#### PASSAGE SHOWN:
"""

Reading NFS at 25GB/s using FIO and libnfs

Author: tarasglek

Score: 104

Comments: 20

Date: 2021-11-30 14:23:58

Web Link

________________________________________________________________________________

fefe23 wrote at 2021-11-30 18:45:20:

My takeaway from this is: you think your company is great.

No other information was transferred to me in this article.

I learned nothing about FIO, libnfs, NFS, or your patch.

No feature comparison with other efforts.

No benchmark comparison with other efforts.

I wasted my time here.

guenthert wrote at 2021-11-30 18:51:06:

Hmmh, there might be room for improvement, but I appreciate the article and the link here to it. It's been a while that I tried to get the most out of a NFS server and was unaware that it is still used for high performance applications. 25GB/s surely impressed me.

stingraycharles wrote at 2021-11-30 19:56:13:

As someone who recently spent two months trying to squeeze the highest perf out of a 160GBit NFS cluster, I’d say the article lacks a _lot_ of detail.

"""

#### RAW DATA:
"""

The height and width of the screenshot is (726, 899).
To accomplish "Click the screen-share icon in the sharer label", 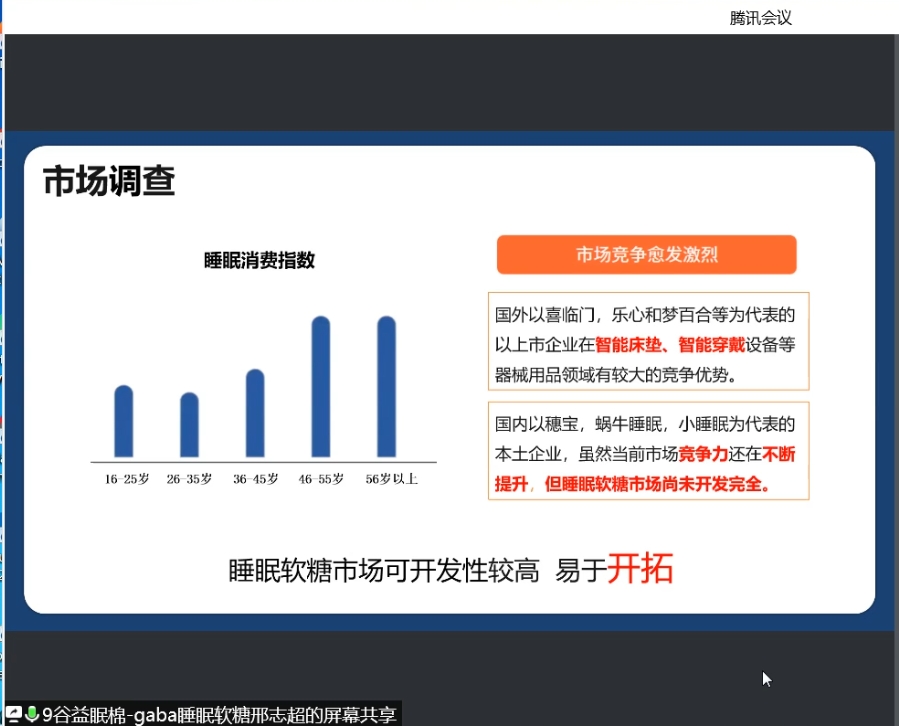I will pyautogui.click(x=15, y=714).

"""

#### PROBLEM:
Extend the forum thread about reading NFS at 25GB/s, picking up after its final sentence.

#### FINAL RESULT:
But it’s good to know there are ways to get much more perf out of it.

packetslave wrote at 2021-11-30 23:28:25:

Six sentences and you managed to mention yourself 5 times. Do better.

0xdky wrote at 2021-11-30 15:39:21:

I did something similar (~2015) but using the kernel NFS client and having multiple mounts to the same volume using different IP addresses.

Using vectored IO and spreading across multiple connections greatly improved throughout. However, metadata operations cannot be parallelized easily without application side changes.

In more modern kernels, NFS supports ‘nconnect’ mount option to open multiple network connections for a single mount. I wonder if the approach of using libnfs for multiple connections is even required.

https://github.com/0xdky/iotrap

gjs278 wrote at 2021-11-30 21:50:48:

oh nice. I just gave nconnect a try and things do appear to be faster for a remote mount I use.

JoshTriplett wrote at 2021-11-30 20:04:21:

I've tried to drive NFS to reasonable levels of performance in the past, and the bottleneck has never seemed like storage or network or the NFS server; it always seems like the combination of the built-in NFS client in the Linux kernel, the implementation of filesystem semantics, and the behavior of common workloads ends up making NFS _much_ slower than network throughput. I'm impressed with these benchmarks and the approach to collecting them, but I'm wondering if the Linux kernel NFS client can get anywhere close to the theoretical limits.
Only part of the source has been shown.